Saved entries
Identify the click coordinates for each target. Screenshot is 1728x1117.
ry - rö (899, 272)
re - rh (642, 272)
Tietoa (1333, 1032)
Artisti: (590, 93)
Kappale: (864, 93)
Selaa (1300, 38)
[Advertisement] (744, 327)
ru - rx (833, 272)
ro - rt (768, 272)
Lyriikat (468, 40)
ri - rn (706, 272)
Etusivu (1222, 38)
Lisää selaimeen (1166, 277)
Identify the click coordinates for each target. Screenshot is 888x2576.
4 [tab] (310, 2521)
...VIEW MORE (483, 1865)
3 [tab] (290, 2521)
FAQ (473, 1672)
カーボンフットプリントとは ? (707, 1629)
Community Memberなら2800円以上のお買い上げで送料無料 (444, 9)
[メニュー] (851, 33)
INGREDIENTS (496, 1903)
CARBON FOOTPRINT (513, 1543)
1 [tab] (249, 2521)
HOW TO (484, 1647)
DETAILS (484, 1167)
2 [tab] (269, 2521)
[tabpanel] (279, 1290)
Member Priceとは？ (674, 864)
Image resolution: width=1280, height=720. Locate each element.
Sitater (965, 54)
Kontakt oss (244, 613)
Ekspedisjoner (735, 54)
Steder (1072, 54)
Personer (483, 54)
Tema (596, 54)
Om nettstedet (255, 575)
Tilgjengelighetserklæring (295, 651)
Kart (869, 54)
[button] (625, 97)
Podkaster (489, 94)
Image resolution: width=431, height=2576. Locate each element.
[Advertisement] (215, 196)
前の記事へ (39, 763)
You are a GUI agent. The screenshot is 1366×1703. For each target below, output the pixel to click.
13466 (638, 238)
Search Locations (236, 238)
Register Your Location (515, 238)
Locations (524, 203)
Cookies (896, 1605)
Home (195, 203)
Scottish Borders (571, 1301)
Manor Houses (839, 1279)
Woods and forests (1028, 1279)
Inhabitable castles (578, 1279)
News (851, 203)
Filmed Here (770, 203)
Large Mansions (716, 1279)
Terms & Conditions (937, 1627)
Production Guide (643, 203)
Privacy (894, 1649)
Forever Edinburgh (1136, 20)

What needs to be done :: The line with "Cookies (896, 1605)" and all the lines after it in the records above are to be output exactly, with nothing added.

Output of the exercise ::
Cookies (896, 1605)
Home (195, 203)
Scottish Borders (571, 1301)
Manor Houses (839, 1279)
Woods and forests (1028, 1279)
Inhabitable castles (578, 1279)
News (851, 203)
Filmed Here (770, 203)
Large Mansions (716, 1279)
Terms & Conditions (937, 1627)
Production Guide (643, 203)
Privacy (894, 1649)
Forever Edinburgh (1136, 20)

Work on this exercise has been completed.